§ **The task**
The expected output is each line from the one containing "Given: Open 条件格式" to the last line of the data below, set down exactly, minus the pictures.

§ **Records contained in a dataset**
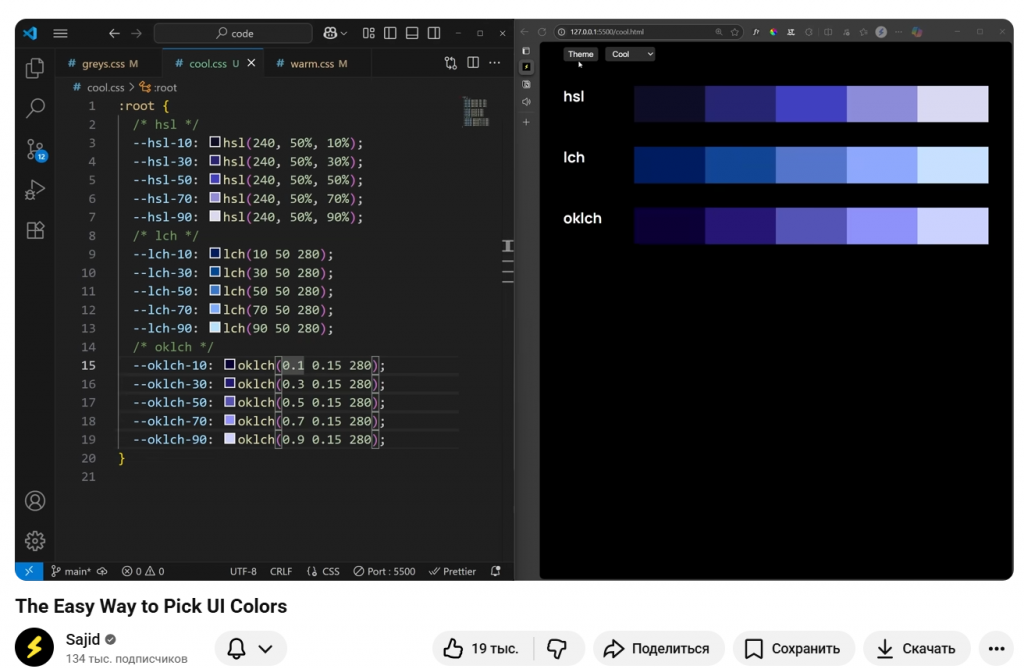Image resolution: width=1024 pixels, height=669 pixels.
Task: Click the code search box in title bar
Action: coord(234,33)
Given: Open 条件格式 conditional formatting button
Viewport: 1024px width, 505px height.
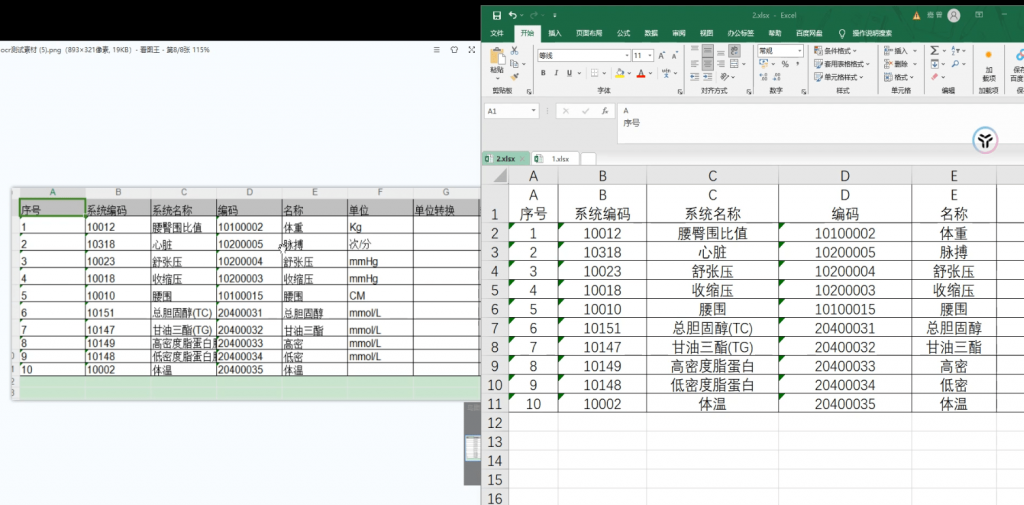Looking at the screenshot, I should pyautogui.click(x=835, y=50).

§ **Exercise response**
Given: Open 条件格式 conditional formatting button
Viewport: 1024px width, 505px height.
Looking at the screenshot, I should pyautogui.click(x=835, y=50).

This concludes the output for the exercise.